Selon les autorités sud-africaines, l’interpellation a eu lieu lundi, en compagnie de l’un de ses proches, pour des faits présumés de facilitation d’entrée illégale au Zimbabwe via le fleuve Limpopo. La police locale a confirmé que la procédure judiciaire est en cours, ouvrant la voie à une possible remise aux autorités béninoises.
De son vrai nom Stellio Gilles Robert Capo Chichi, Kemi Seba est visé par un mandat d’arrêt émis par le Bénin. Il est notamment poursuivi pour « apologie de crimes contre la sûreté de l’État » et « incitation à la rébellion ». Les autorités béninoises l’accusent également d’avoir apporté un soutien à la tentative de coup d’État survenue en décembre 2025.

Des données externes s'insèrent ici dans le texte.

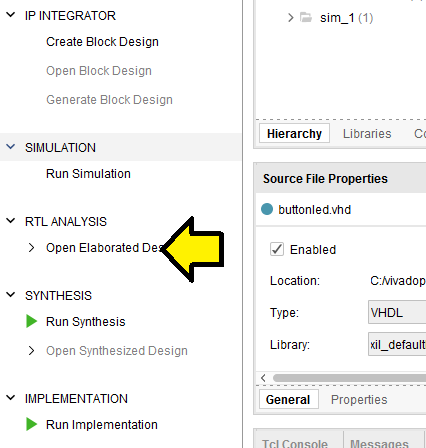Click the green Run Implementation play icon
The height and width of the screenshot is (448, 426).
pos(31,424)
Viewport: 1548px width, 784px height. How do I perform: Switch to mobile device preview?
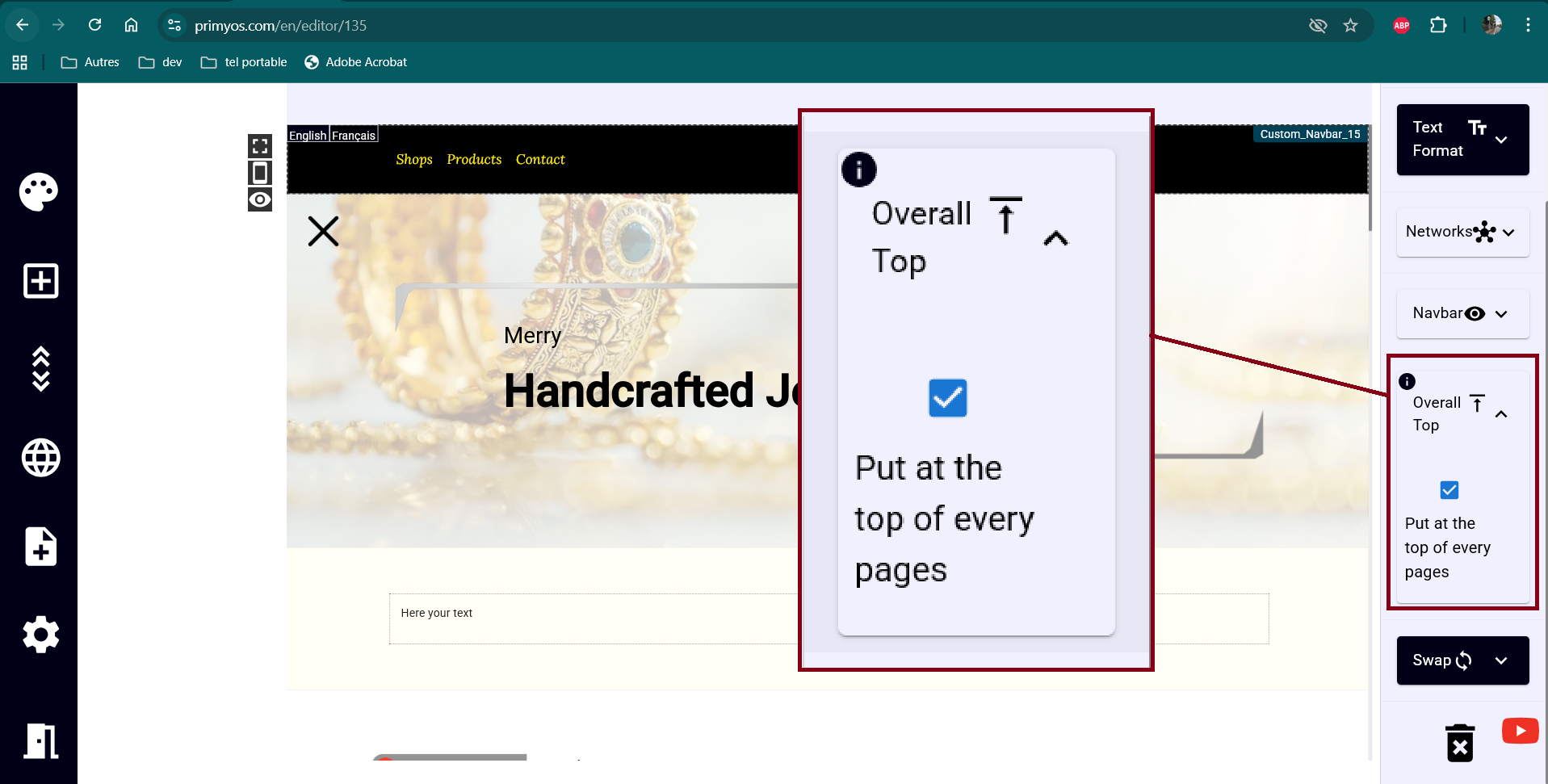click(x=260, y=173)
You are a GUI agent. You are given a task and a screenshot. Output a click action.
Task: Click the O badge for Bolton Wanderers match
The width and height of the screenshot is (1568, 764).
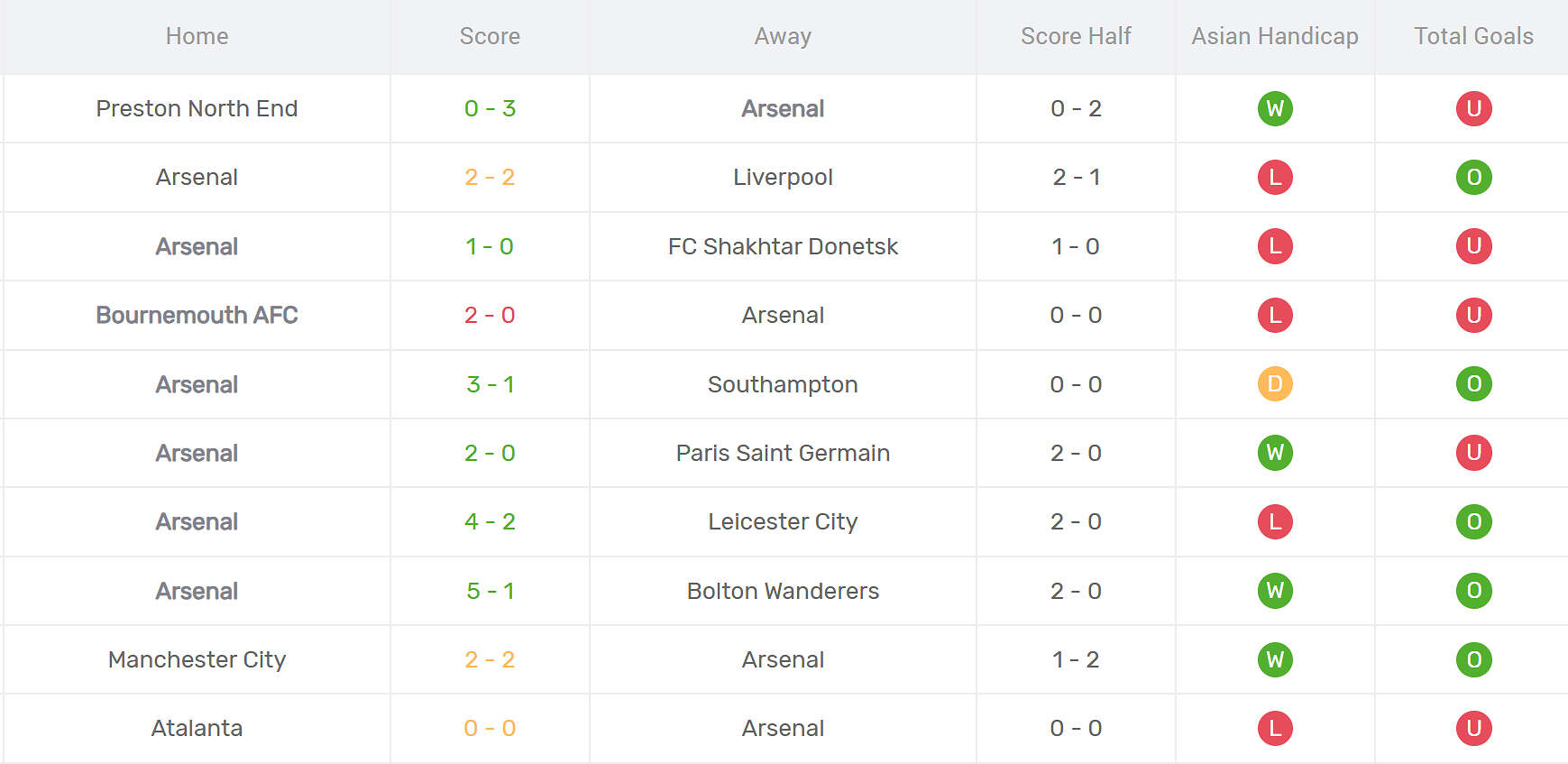point(1473,591)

Figure controversée du panafricanisme et dirigeant de l’ONG Urgences panafricanistes, Kemi Seba s’est imposé ces dernières années comme une voix influente sur les questions de souveraineté africaine et de critique des relations avec les puissances occidentales. Ses prises de position lui ont valu un large soutien auprès d’une partie de la jeunesse, mais aussi de nombreuses tensions avec plusieurs gouvernements africains.
Reste désormais à savoir si la justice sud-africaine donnera son feu vert pour son extradition au Bénin.